By the time this article is published, it’s likely that the Queen’s Platinum Jubilee weekend bank holiday on Thursday 2 June 2022 will have come and gone. Many of us will have taken the time to relax over the four day weekend with friends and family, attending street parties, watching the televised pageantry, and over-indulging in our favourite food and drink.
In the wake of the long weekend, there will no doubt also be an exhausted community of start up and small business owners around the country who have helped to make it all happen. Particularly owners of hospitality, leisure and retail businesses catering to the anticipated 1,458 public events and 1,775 street parties that took place.
National calendar moments based around the Royals, whether Jubilees or weddings etc., are of huge importance to small businesses because they provide an additional boost in consumer spending within the existing calendar. It was forecast that the Jubilee would see more than £800m spent by consumers on food, decorations and so on, to celebrate the bank holiday weekend. As well as being double the consumer spend forecast ahead of the royal wedding in 2018, it’s a testament to how meaningful these events are to the nation, given we’re in the midst of a national cost of living crisis.
It goes without saying that these bonus trading weekends for small businesses in the UK are few and far between at a national level, outside of the permanent calendar milestones such as Easter, major sporting events, Halloween or Christmas. It begs the question, what else can we do to support small businesses to succeed and thrive in our economy?
At Start Up Loans, we put a huge emphasis on the support we offer to small businesses beyond the loan that they take out. That support is completely free and lives on our website in the form of written guides on how to create a business plan, organise a supply chain, manage finances or create an effective online marketing strategy. Our Delivery Partners, who include The Princes Trust, X-Forces, Virgin StartUp and numerous others also provide 1-to-1 counsel, sound boarding and training to recipients of the scheme from the point of application onwards.
These efforts by Start Up Loans and its Delivery Partners are made primarily to help people have the confidence to say ‘Yes!’ to becoming their own boss and make the leap into business ownership in their formative years of success. However, despite being a source of great pride among colleagues and an impactful service, there is still more that could be done at a national level within the culture of lenders to support aspiring and new business owners.

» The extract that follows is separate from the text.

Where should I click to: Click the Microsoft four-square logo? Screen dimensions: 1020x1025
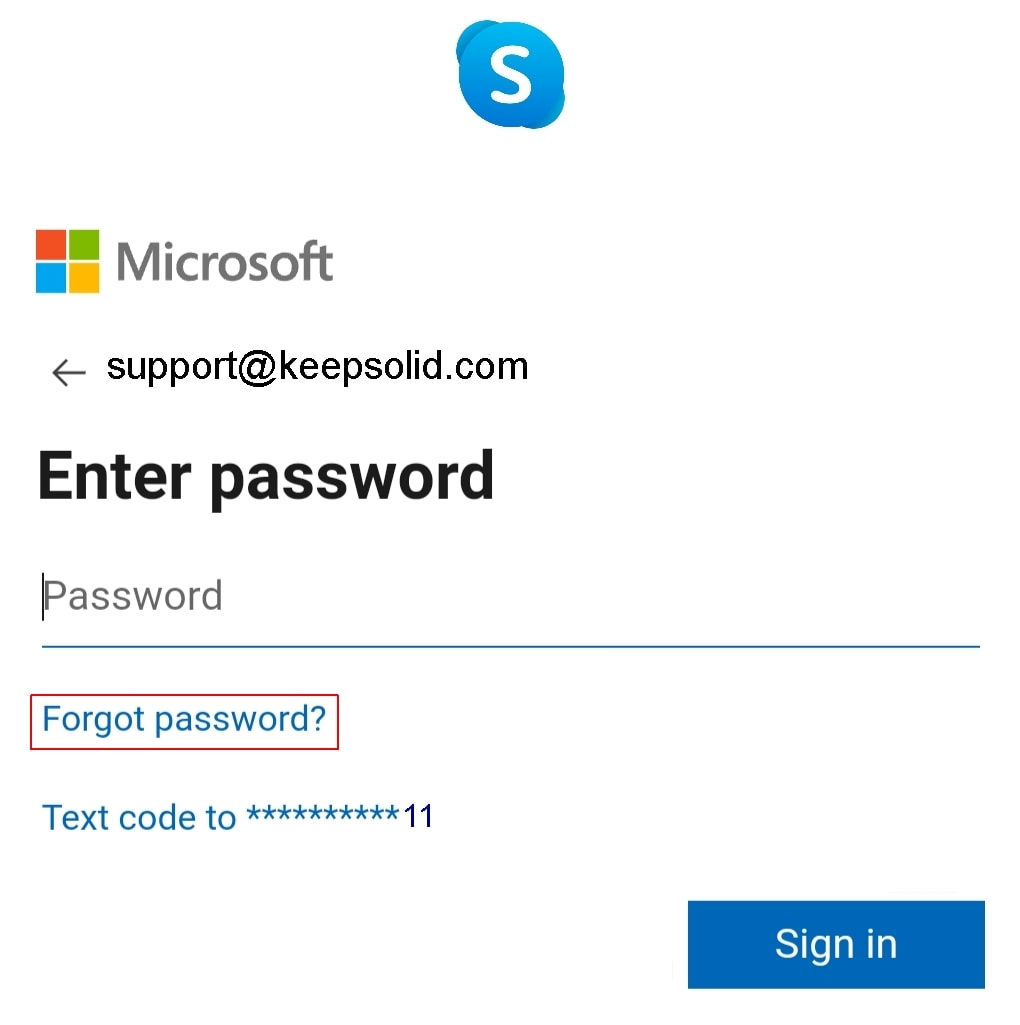(x=68, y=261)
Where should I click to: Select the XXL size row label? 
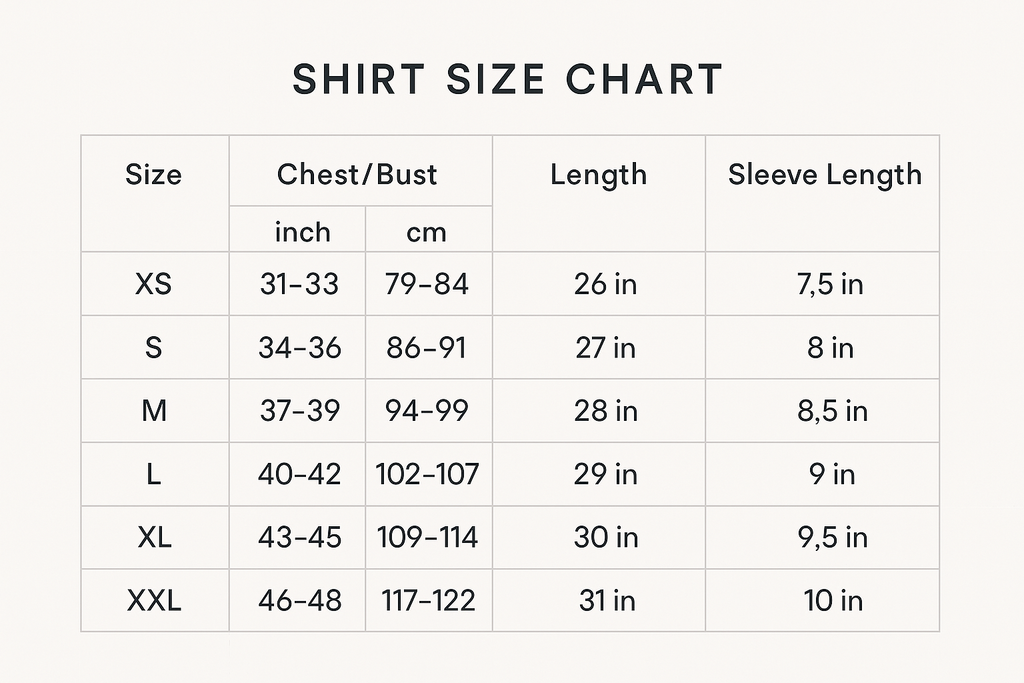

Part of this is accelerating the work being undertaken to make application processes more accessible, whether across audio or visual formats. High street lenders could also do more to broaden the profiles of UK citizens they will lend to, who might otherwise struggle to access finance, which is one of the key reasons that Start Up Loans exists.
We could also think about what the great appeal of events like the Jubilee are to consumers. Beyond the Queen herself, why do they catalyse the national mood into one of community cheer and a willingness to spend, even during a time of hardship? A campaign by UK hospitality and business leaders recently called for the extra Jubilee bank holiday to be made permanent on the basis that it would “…provide a much needed – and long-lasting – boost to small businesses in the retail, hospitality, and leisure sectors.”
While they’re no doubt right that it would provide a more permanent boost to these companies, there is also the contrary knock-on effect of other parts of the economy shutting down over bank holidays which can’t be ignored. While certain sectors might benefit in catering to consumers, others essentially lose a day of trading without a cut in their operational costs.
It raises an interesting debate and promotes dialogue that is vital for business leaders to engage in. Many entities, like Start Up Loans, provide fantastic support at a front-line level to individual businesses via direct support and guidance. Yet a problem so far unsolved is how we can more regularly channel the jubilatory mood of a major calendar event into more regular moments that support small businesses. Whoever can answer that question will do more for small businesses in the UK than the Queen herself.